It’s the kind of insult you might expect a teenage boy to spit out, furious that he has been turned down by a girl or hurt that his mutating masculinity has been threatened.
But, in an attempt to excuse himself from accusations that he abused hundreds of female patients, Dr George Tyndall, a 71-year-old gynaecologist this week resorted to that tried and tested formula: ridiculing women’s vaginas.
His theory is that those who reported him – nurses who had witnessed his behaviour firsthand – did so “because they had trouble reaching orgasm and were jealous of young patients with tighter pelvic muscles.”
The details of the story are horrific: since the 1990s complaints had been raised about Dr George Tyndall’s methods, questioning his excessive use of cameras to photograph patient’s genitals, his sexual comments while examining women and inappropriately using his fingers at the beginning of pelvic exams.
Witness nurses report that Tyndall used the same phrase with hundreds of women when intimately examining them: “My, what a tight muscle you have. You must be a runner.”
Now, there are a whole catalogue of insults aimed at women’s genitals, from those slurs that have transferred into mainstream swearing to those designed to mock the way women look and smell down there. We live in a world infused with phallic imagery while women’s nipples are still censored on Instagram. It is one of humanity’s greatest cons that men have developed to expect sex from women, while being publicly repulsed by female genitals.
It is because of the way those genitals are viewed culturally that all over the world women try to change them. They clean and preen them, steam and shave them, lighten and tighten them all in the hope that they will be more aesthetically acceptable – primarily to men. It is why very young girls consider surgery before they have even had an opportunity to understand their own bodies.

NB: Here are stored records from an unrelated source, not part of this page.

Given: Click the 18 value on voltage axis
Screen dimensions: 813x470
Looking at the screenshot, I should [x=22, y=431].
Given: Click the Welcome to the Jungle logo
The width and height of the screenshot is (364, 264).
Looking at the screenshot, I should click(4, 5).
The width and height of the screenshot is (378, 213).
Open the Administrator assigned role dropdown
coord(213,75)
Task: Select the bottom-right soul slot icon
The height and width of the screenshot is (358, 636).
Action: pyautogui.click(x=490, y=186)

But this specific slander – that a woman has a “baggy” or “saggy” or “bucket” vagina – is especially complex, with so many layers of shame woven into it. The metaphors for a woman having a “loose vagina” have become ever more imaginative: “a hot dog down a hallway” or “a needle floating in a bucket of warm water”. If the pieces don’t fit together that well, it is of course the woman who is at fault.

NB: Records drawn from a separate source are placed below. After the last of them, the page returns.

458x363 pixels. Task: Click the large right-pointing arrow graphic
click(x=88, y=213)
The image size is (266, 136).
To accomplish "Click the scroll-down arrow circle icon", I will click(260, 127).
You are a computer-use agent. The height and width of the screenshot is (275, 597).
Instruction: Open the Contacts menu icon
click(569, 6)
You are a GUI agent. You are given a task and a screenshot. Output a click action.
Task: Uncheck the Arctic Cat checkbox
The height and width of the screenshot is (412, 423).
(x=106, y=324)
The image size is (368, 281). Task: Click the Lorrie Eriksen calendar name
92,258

No man is angrily shouting that a woman has a “massive clit” because for so long, the clitoris has not been relevant to heterosexual men having sex
So much of society still considers sex to be penetrative sex. Specifically, P in V. That pointy emoji next to the OK sign emoji. And fetishising vaginal tightness is not only playing to this specific form of sex, but it is prioritising the man’s pleasure in the process.
No man is angrily shouting that a woman has a “massive clit” because for so long, the clitoris has not been relevant to heterosexual men having sex. Even though Tyndall, as a gynaecologist, avoids the quintessential error of mistaking the vulva for the vagina, his obsession with “pelvic muscles” does exactly the same thing, especially in linking pelvic muscles to ability to orgasm.

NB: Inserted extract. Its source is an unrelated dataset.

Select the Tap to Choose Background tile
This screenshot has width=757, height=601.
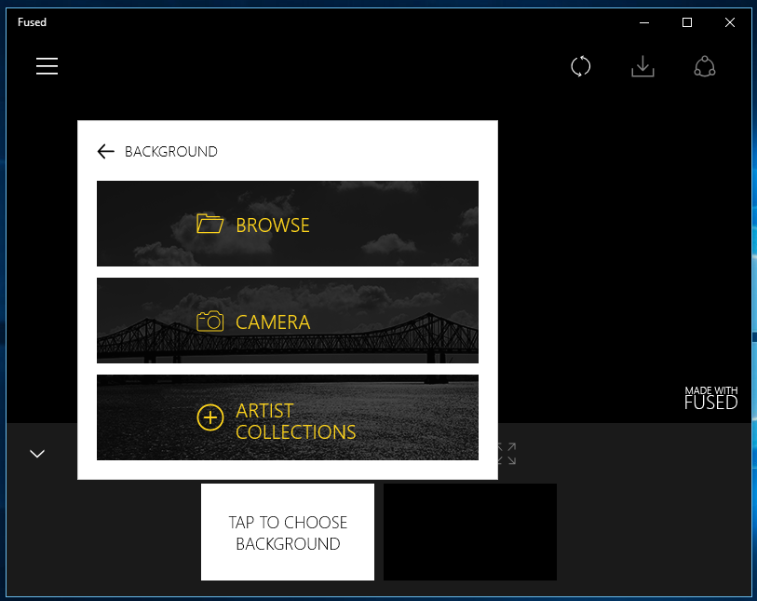[x=288, y=532]
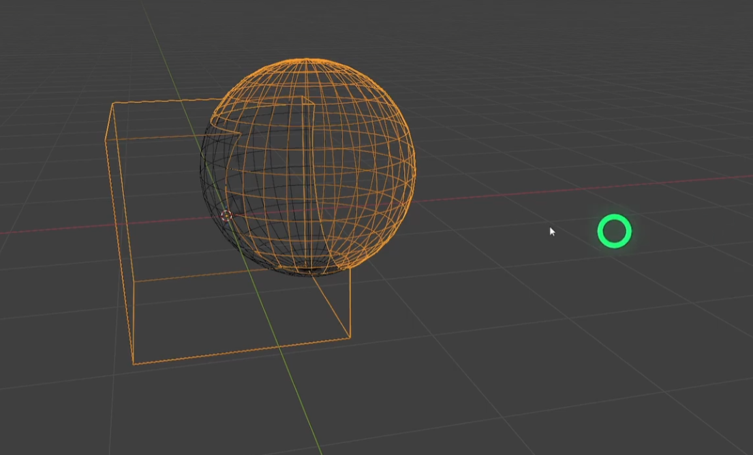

Particularly cruel is that vaginal tightness for women is so often linked with pain. It might be a symptom of vaginismus or another condition that makes penetrative sex difficult, uncomfortable or even agonising for a woman. It could be as a result of a form of female genital mutilation or the horrifying post-birth “husband stitch”.
But, as journalist Lili Loofbourow wrote, the accepted cost of male pleasure is female pain. And for many men, sex without successful penetration, is not sex at all.
Unsurprisingly, the preoccupation with the elasticity of women’s genitals is guided by total misinformation. Vaginas are designed to be more flexible and adaptable than any other body part. The only thing that can affect a vagina long-term is physical trauma i.e. childbirth. And considering what that can entail, a penis is small fry. Ironic, considering that a byproduct of desiring “tight” women is, of course, evidence of one’s magnificent proportions.
But it is also seen as confirmation that a woman has not had too much sex, fetishising the image of a virginal young woman being unblemished and pure, suggesting to a man that he is special, maybe he is even the first. She saved herself for him.
Because the urban myth that a woman with a “loose vagina” evidently has loose morals, persists. When men insult the size or shape of a woman’s genitals (which is remarkably rich, considering the variety of all human bodies), they also intend on insulting her moral compass, her common decency and her honour, all of which society still persists in upholding as denotations of a woman’s value. She is a slut and a slag and a tart and all the other words that society has invented to shame women who have sex.
From the centuries-old glorification of hymens to today’s popular porn search terms, the elusive “tightness” of a woman’s genitals is desired by men who seek reassurance alongside their own pleasure. Who either misunderstand women’s bodies or simply do not care about them.
“Loose” and “tight” – and all their many synonyms – are the Madonna-Whore complex distilled into genital descriptors. And they are just as reductive.